[WORK INSTRUCTIONS]
Although the data below contains pictures, output only the lines between those holding "Trámites (1487, 112)" and "Avis hOp (246, 2413)", inclusive, exactly and without those pictures.

------------------------------------------------

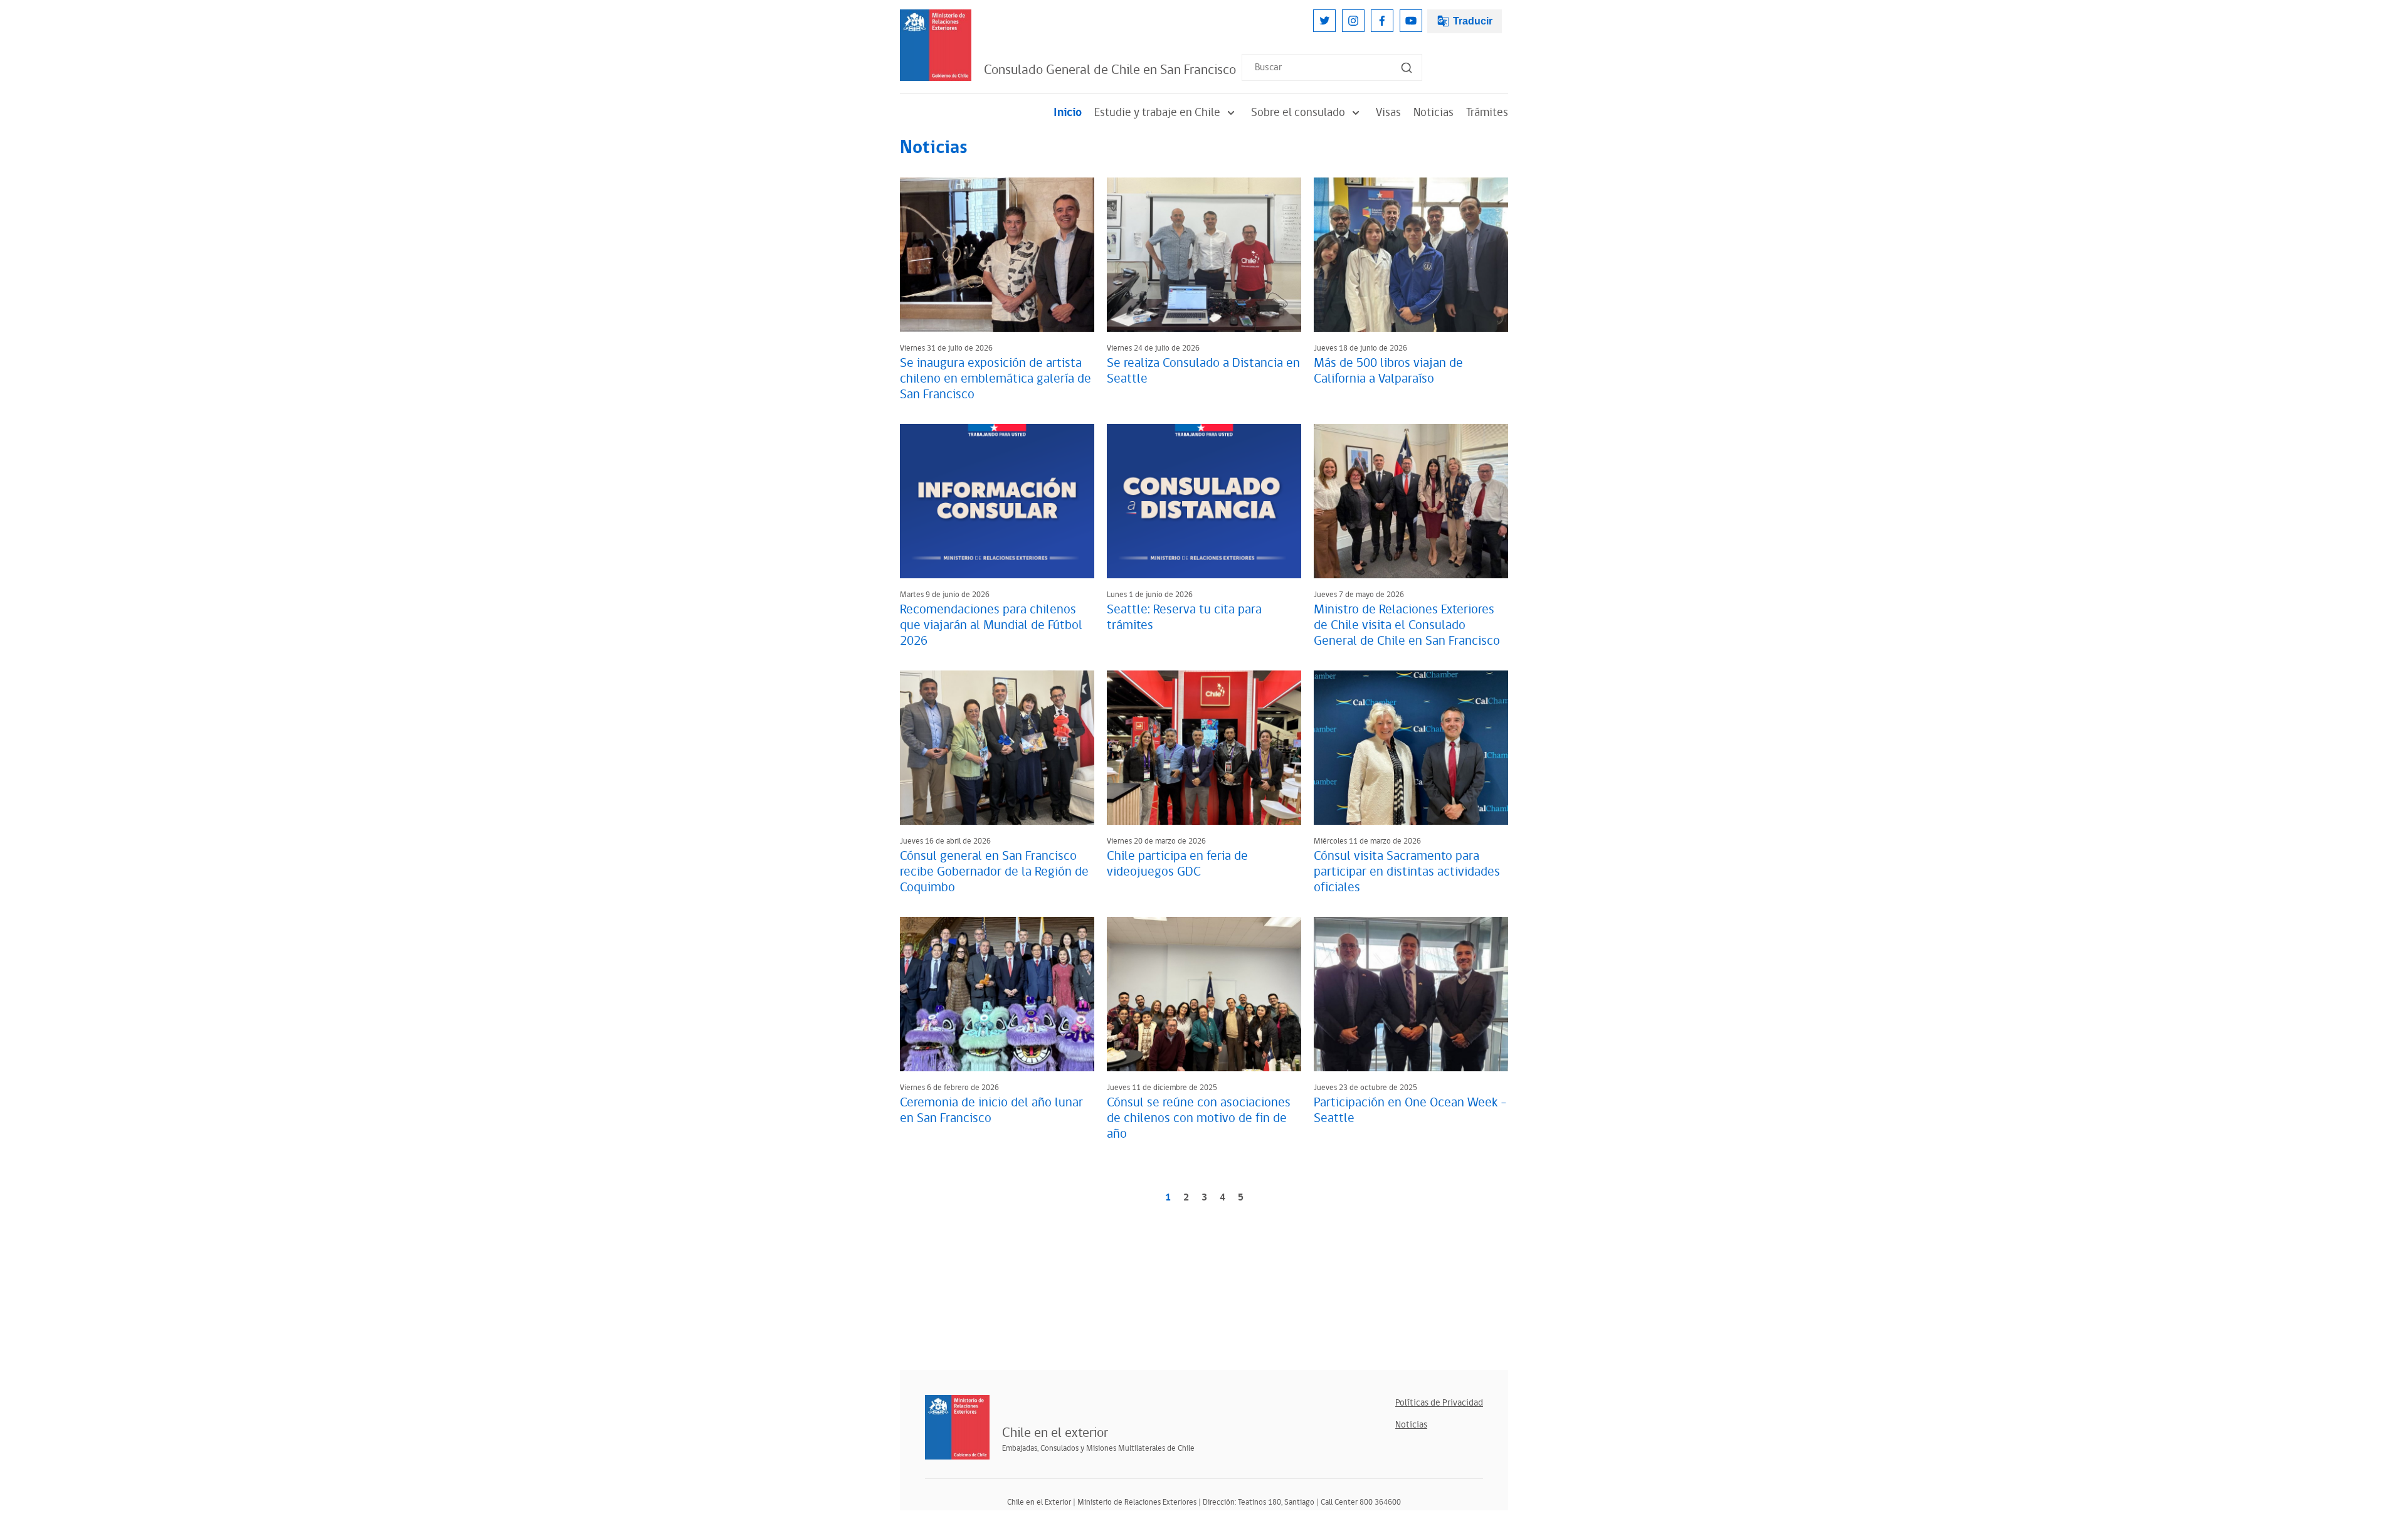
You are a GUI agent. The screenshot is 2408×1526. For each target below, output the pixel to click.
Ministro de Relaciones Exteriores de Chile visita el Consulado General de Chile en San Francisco (1407, 625)
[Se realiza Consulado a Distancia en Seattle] (1204, 255)
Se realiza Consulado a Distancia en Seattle (1203, 371)
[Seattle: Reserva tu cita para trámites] (1204, 501)
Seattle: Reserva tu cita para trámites (1184, 617)
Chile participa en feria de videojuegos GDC (1177, 864)
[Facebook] (1382, 20)
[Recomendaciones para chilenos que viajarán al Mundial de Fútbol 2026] (997, 501)
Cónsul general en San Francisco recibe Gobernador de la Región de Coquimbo (994, 872)
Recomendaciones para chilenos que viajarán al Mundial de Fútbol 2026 (991, 625)
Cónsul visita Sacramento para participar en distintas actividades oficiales (1407, 872)
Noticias (1433, 112)
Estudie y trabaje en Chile (1157, 112)
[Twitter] (1324, 20)
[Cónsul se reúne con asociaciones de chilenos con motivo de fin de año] (1204, 994)
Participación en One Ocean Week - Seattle (1410, 1110)
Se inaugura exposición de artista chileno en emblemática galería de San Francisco (995, 379)
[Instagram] (1353, 20)
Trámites (1487, 112)
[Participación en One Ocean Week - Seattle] (1411, 994)
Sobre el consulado (1298, 112)
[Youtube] (1411, 20)
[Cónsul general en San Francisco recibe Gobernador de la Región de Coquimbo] (997, 747)
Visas (1388, 112)
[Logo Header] (935, 45)
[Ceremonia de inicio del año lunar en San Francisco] (997, 994)
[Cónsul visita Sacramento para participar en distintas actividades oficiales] (1411, 747)
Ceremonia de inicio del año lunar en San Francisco (991, 1110)
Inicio (1068, 112)
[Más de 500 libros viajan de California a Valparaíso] (1411, 255)
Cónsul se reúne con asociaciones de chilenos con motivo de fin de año (1199, 1118)
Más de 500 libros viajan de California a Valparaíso (1388, 371)
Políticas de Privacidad (1439, 1402)
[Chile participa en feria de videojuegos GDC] (1204, 747)
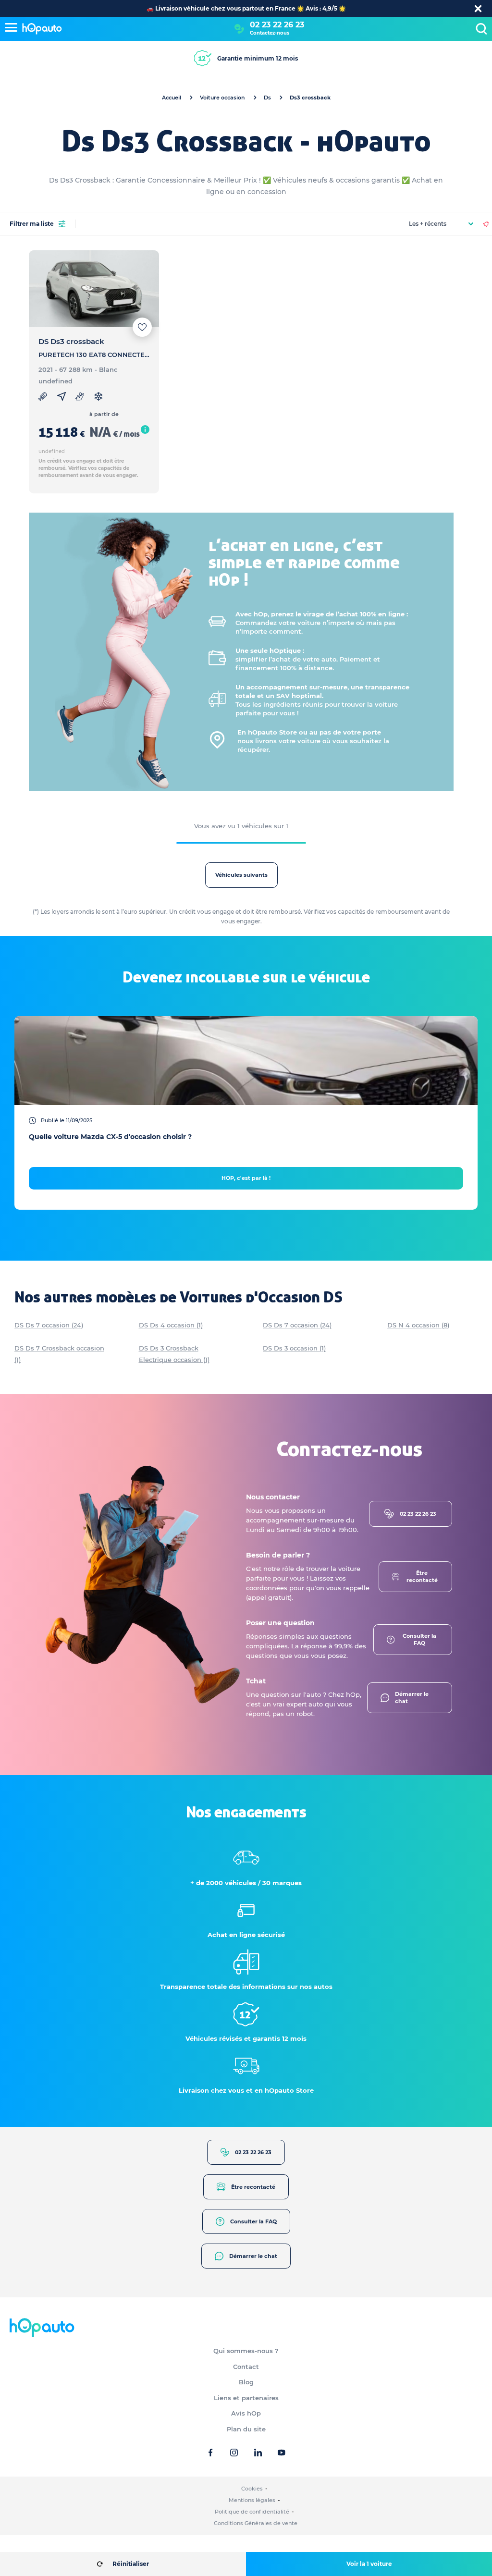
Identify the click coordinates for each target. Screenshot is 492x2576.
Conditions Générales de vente (255, 2523)
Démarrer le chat (412, 1698)
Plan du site (246, 2429)
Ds (267, 97)
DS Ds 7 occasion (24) (48, 1325)
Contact (246, 2366)
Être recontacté (422, 1576)
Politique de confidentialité (252, 2511)
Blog (246, 2382)
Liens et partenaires (246, 2398)
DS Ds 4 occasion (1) (171, 1325)
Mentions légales (252, 2500)
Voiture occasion (222, 97)
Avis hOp (246, 2413)
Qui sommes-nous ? (246, 2351)
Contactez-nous (269, 33)
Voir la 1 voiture (369, 2563)
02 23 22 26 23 (277, 24)
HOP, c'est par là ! (246, 1178)
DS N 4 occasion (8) (418, 1325)
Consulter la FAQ (419, 1639)
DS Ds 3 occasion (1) (294, 1348)
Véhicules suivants (241, 874)
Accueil (171, 97)
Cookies (252, 2488)
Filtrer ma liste (32, 223)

------------------------------------------------

[OUTPUT]
Trámites (1487, 112)
[Participación en One Ocean Week - Seattle] (1411, 994)
Sobre el consulado (1298, 112)
[Youtube] (1411, 20)
[Cónsul general en San Francisco recibe Gobernador de la Región de Coquimbo] (997, 747)
Visas (1388, 112)
[Logo Header] (935, 45)
[Ceremonia de inicio del año lunar en San Francisco] (997, 994)
[Cónsul visita Sacramento para participar en distintas actividades oficiales] (1411, 747)
Ceremonia de inicio del año lunar en San Francisco (991, 1110)
Inicio (1068, 112)
[Más de 500 libros viajan de California a Valparaíso] (1411, 255)
Cónsul se reúne con asociaciones de chilenos con motivo de fin de año (1199, 1118)
Más de 500 libros viajan de California a Valparaíso (1388, 371)
Políticas de Privacidad (1439, 1402)
[Chile participa en feria de videojuegos GDC] (1204, 747)
Identify the click coordinates for each target. Screenshot is 492x2576.
Conditions Générales de vente (255, 2523)
Démarrer le chat (412, 1698)
Plan du site (246, 2429)
Ds (267, 97)
DS Ds 7 occasion (24) (48, 1325)
Contact (246, 2366)
Être recontacté (422, 1576)
Politique de confidentialité (252, 2511)
Blog (246, 2382)
Liens et partenaires (246, 2398)
DS Ds 4 occasion (1) (171, 1325)
Mentions légales (252, 2500)
Voiture occasion (222, 97)
Avis hOp (246, 2413)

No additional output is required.